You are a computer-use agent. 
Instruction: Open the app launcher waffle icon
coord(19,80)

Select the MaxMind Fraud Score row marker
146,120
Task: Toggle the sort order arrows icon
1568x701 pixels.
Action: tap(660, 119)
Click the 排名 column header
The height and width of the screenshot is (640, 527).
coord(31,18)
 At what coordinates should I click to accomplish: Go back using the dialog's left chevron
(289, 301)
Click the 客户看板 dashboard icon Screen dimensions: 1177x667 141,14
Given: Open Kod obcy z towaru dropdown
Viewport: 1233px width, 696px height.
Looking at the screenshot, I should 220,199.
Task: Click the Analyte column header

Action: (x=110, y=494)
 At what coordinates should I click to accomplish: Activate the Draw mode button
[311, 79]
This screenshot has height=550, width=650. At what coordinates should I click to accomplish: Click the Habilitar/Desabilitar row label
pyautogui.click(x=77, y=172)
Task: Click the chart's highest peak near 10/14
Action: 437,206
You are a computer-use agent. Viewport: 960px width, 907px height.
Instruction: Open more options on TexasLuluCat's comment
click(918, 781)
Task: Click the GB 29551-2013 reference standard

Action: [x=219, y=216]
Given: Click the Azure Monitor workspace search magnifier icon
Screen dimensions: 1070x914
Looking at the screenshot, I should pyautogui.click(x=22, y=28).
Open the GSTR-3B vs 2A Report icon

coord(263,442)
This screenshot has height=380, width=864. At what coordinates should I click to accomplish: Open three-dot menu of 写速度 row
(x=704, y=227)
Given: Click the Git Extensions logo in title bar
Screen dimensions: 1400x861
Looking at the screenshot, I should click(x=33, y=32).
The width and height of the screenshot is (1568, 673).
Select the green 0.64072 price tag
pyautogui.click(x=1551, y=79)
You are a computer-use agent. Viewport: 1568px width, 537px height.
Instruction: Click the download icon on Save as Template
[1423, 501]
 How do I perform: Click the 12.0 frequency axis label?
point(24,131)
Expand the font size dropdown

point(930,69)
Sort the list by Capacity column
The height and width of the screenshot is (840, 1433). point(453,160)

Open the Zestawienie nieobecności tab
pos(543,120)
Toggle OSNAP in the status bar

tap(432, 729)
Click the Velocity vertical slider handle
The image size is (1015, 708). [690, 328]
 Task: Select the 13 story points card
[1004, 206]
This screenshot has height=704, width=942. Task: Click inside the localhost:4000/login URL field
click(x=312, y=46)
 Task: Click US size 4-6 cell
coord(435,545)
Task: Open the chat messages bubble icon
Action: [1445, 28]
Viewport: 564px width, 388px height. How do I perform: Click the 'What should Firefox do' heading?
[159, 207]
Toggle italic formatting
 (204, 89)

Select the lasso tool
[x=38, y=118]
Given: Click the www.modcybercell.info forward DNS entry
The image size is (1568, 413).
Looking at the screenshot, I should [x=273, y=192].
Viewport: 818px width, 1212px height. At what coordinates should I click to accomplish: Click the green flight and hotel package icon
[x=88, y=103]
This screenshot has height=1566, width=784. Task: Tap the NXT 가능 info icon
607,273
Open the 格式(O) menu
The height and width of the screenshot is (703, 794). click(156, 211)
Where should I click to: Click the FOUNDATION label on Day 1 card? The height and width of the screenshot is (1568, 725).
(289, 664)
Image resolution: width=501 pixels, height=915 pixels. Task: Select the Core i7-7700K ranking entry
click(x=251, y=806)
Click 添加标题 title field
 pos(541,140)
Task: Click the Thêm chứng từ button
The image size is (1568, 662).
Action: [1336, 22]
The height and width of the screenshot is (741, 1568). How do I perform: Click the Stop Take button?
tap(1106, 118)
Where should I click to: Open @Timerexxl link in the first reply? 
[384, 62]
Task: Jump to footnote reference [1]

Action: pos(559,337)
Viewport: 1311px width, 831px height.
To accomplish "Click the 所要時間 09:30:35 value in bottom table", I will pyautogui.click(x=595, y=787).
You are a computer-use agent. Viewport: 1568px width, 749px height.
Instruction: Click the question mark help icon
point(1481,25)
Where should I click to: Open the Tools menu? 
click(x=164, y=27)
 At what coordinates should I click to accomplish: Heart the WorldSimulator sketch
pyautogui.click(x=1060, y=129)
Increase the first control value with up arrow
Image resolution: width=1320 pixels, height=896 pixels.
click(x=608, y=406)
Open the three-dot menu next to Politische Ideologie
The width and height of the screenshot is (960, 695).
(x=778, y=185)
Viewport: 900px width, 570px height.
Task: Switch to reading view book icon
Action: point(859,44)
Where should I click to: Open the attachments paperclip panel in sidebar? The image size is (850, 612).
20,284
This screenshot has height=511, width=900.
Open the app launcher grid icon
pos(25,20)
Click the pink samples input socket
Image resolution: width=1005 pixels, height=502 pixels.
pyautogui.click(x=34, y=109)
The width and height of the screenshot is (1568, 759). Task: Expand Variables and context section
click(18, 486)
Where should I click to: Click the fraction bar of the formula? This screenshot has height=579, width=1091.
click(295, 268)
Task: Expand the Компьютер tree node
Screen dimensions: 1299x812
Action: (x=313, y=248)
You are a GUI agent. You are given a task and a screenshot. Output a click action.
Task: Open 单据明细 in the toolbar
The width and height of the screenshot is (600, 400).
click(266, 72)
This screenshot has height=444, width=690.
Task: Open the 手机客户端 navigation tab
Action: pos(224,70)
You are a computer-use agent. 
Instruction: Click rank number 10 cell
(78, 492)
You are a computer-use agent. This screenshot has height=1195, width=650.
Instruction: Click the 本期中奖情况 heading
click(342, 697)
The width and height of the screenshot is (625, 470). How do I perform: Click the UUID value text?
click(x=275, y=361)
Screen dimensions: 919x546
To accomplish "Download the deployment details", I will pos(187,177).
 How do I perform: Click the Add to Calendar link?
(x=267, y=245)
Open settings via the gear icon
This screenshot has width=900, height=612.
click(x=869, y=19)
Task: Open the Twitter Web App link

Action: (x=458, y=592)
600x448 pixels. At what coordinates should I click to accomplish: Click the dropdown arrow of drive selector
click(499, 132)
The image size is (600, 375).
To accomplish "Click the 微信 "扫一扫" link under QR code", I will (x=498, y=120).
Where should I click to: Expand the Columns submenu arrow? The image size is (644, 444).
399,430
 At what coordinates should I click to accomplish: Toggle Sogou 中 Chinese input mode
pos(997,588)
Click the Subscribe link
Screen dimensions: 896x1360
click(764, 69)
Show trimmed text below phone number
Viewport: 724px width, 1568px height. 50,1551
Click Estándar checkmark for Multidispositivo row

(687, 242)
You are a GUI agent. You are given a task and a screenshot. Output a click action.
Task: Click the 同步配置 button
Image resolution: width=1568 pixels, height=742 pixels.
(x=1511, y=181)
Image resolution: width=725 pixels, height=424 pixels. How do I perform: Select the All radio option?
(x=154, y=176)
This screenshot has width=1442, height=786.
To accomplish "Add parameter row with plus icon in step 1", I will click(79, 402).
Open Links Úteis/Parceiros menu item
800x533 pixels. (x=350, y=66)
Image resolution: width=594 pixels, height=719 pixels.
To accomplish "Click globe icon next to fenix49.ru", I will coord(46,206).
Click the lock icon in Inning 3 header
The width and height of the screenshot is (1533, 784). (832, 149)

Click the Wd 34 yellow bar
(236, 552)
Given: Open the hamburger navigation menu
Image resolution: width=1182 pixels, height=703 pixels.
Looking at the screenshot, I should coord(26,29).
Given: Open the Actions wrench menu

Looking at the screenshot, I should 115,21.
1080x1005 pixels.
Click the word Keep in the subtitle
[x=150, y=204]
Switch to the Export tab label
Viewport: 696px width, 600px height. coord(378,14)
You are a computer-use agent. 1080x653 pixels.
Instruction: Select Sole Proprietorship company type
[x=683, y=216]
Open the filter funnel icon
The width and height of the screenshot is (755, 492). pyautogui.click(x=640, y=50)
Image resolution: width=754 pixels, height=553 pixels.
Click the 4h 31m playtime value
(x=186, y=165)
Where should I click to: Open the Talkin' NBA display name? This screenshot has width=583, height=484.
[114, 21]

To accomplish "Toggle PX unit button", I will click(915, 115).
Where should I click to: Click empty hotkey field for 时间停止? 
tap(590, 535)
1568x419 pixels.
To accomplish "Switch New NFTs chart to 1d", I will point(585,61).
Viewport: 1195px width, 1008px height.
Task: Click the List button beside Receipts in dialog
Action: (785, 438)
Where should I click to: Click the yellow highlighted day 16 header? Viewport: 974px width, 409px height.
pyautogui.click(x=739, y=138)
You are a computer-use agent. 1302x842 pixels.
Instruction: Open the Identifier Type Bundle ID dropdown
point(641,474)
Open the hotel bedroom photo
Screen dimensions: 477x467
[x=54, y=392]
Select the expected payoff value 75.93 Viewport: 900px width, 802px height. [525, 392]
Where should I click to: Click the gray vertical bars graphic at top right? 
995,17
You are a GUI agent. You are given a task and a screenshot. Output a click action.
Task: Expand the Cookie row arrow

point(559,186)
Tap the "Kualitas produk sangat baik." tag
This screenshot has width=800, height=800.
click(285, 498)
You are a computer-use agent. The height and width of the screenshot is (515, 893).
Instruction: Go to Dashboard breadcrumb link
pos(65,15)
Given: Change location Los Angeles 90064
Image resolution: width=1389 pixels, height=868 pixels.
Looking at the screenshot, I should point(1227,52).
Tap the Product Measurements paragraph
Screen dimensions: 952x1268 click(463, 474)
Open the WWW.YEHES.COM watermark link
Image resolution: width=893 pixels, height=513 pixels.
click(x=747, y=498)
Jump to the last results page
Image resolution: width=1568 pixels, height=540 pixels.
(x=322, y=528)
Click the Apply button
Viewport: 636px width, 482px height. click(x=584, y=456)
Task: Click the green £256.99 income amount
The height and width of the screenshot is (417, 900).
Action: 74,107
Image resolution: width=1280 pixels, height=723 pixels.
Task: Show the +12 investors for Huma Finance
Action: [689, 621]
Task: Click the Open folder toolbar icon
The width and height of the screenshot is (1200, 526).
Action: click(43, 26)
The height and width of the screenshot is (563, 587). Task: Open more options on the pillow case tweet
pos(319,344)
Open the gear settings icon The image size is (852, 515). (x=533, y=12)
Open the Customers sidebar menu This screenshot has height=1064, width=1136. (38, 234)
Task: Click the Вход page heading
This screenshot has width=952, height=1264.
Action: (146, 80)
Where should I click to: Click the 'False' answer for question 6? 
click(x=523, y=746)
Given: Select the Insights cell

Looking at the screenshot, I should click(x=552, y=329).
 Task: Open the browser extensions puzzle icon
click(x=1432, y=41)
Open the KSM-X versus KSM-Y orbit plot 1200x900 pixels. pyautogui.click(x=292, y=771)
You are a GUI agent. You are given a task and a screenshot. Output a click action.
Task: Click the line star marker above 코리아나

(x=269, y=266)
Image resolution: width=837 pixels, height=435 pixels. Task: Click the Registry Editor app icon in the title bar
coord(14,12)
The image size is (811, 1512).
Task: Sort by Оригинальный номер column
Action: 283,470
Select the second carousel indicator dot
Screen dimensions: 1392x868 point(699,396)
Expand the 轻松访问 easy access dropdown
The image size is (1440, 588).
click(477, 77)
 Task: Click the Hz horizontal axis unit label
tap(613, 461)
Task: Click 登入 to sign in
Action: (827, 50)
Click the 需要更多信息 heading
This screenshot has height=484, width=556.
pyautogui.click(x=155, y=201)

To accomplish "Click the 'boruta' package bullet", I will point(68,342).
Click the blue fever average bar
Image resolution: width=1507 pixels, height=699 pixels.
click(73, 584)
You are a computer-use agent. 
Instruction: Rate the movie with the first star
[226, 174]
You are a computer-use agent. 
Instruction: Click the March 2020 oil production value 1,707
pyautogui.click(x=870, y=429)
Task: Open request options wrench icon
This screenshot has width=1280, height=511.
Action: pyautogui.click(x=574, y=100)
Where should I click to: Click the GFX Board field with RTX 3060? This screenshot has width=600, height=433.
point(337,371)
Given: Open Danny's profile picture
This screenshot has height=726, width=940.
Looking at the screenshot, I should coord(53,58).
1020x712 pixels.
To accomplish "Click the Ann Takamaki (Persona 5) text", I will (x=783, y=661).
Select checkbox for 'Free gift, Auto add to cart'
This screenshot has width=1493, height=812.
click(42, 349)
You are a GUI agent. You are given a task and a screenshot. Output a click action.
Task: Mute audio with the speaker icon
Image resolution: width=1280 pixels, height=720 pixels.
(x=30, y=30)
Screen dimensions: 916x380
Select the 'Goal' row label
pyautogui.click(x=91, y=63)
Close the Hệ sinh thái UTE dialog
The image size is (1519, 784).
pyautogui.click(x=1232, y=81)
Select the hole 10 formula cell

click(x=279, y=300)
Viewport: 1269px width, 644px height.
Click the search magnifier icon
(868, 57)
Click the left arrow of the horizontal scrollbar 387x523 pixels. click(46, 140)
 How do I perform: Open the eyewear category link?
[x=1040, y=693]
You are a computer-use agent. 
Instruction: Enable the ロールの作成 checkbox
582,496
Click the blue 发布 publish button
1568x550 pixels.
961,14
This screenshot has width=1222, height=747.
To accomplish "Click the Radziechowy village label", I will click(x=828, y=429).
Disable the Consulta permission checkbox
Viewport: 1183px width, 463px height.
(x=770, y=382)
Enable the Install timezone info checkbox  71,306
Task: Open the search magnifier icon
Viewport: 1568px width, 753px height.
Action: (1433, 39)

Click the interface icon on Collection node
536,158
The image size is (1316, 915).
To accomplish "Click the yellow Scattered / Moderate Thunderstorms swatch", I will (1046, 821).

### Action item
Reproducing the whole listing above is not the task. Copy exactly only the lines from the one with "Image resolution: width=837" to the one with "Given: Open Danny's profile picture", both kept.

### Answer
Image resolution: width=837 pixels, height=435 pixels. Task: Click the Registry Editor app icon in the title bar
coord(14,12)
The image size is (811, 1512).
Task: Sort by Оригинальный номер column
Action: 283,470
Select the second carousel indicator dot
Screen dimensions: 1392x868 point(699,396)
Expand the 轻松访问 easy access dropdown
The image size is (1440, 588).
click(477, 77)
 Task: Click the Hz horizontal axis unit label
tap(613, 461)
Task: Click 登入 to sign in
Action: (827, 50)
Click the 需要更多信息 heading
This screenshot has height=484, width=556.
pyautogui.click(x=155, y=201)

To accomplish "Click the 'boruta' package bullet", I will point(68,342).
Click the blue fever average bar
Image resolution: width=1507 pixels, height=699 pixels.
click(73, 584)
You are a computer-use agent. 
Instruction: Rate the movie with the first star
[226, 174]
You are a computer-use agent. 
Instruction: Click the March 2020 oil production value 1,707
pyautogui.click(x=870, y=429)
Task: Open request options wrench icon
This screenshot has width=1280, height=511.
Action: pyautogui.click(x=574, y=100)
Where should I click to: Click the GFX Board field with RTX 3060? This screenshot has width=600, height=433.
point(337,371)
Given: Open Danny's profile picture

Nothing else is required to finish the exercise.